Venezuela Gastronómica Capítulo 1 Caracas
He debido esperar más de una semana para poder escribir sobre el hermosísimo evento de Venezuela Gastronómica que nos alegró el corazón el jueves de la semana pasada. Para mí fue un momento personalísimo, no sólo porque tengo afectos involucrados en ese proyecto, sino porque, al fin, iba a poder ver en persona a un hombre que tiene mi admiración y mi cariño desde la primera vez que tuve un libro suyo (El Pan Nuestro de Cada Día) en mis manos: Rafael Cartay.

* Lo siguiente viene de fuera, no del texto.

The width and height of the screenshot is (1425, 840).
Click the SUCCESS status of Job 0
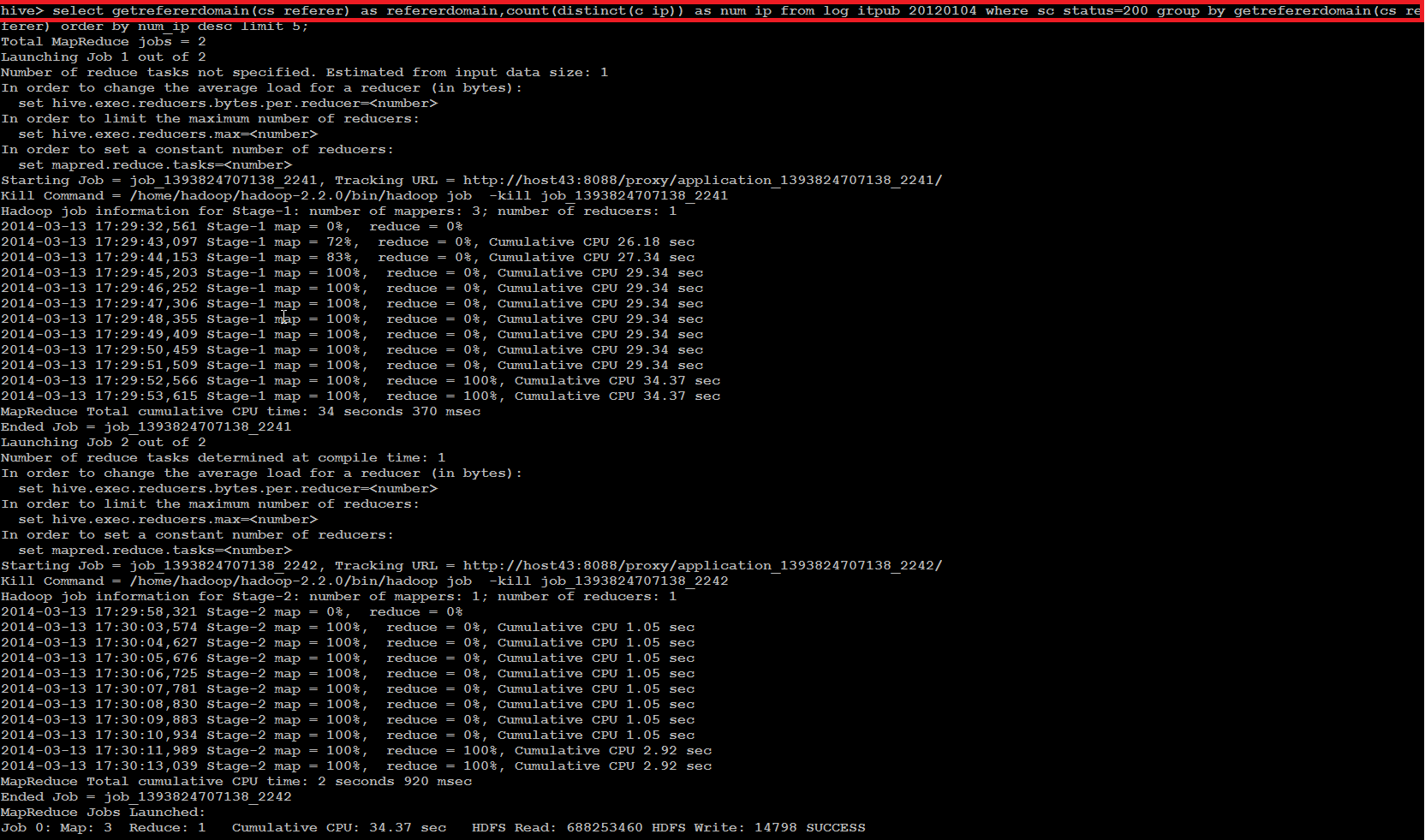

Desde Sumito dándonos la bienvenida y reflexionando sobre el sentido de Venezuela Gastronómica, Héctor Romero proponiéndonos a los cocineros como protagonistas de un proceso de rescate de nuestros referentes culinarios (que son también nuestros referentes históricos), Ocarina Castillo haciendo un recorrido antropológico sobre la cocina venezolana en los años cincuenta, José Rafael Lovera relatándonos la historia del restaurant en Venezuela, Tomás Fernández, Francisco Abenante y María Elisa Romer cuestionando la existencia de una cocina mantuana (cuánto disfruté de ésto, qué lucidez y sentido del humor!!!) hasta Armando Scanonne dando una cátedra sobre la hallaca (lamento no haber podido asistir a las demás ponencias por asuntos de trabajo), el evento fue de una belleza, una integralidad y un atrevimiento que recibí como una brisa fresca.
Pero hoy voy a dedicarme a escribir sobre Rafael Cartay, quien, con su erudición y su sentido del humor infinito nos bendijo y, a mí en lo particular, me abrió una puerta a la reflexión acerca de mis sabores infantiles.

Los venezolanos amamos los platos extranjeros pero los adecuamos a nuestros gustos, en los restaurantes japoneses venden roles con tajadas, la salsa boloñesa es tan criolla como un majarete y no sabe igual en Bologna, existen elementos en la cocina que mutan con facilidad y elementos que se resisten al cambio, "la patria son los alimentos", "no debería llamarse patria, sino matria", son algunas de las ideas que Cartay, de pie durante casi una hora y con un entusiasmo contagioso, nos dijo. Atravesaba un discurso de una erudición exquisita con alguna anécdota ("Mi madre me tocaba los labios... Ella me indujo el gusto") e incluso nos contó como había descubierto una especie de verguenza de sus sabores infantiles el día que, inocentemente, le dió a su hijo adolescente a probar el merecure, fruta que incluso los llaneros más recios consideran no muy amigable, pero que a él le traía gratos recuerdos de su infancia en Barinas... Su hijo probó, arrugó la cara y dijo "Ésto no es merecure... Es mereculo!!!".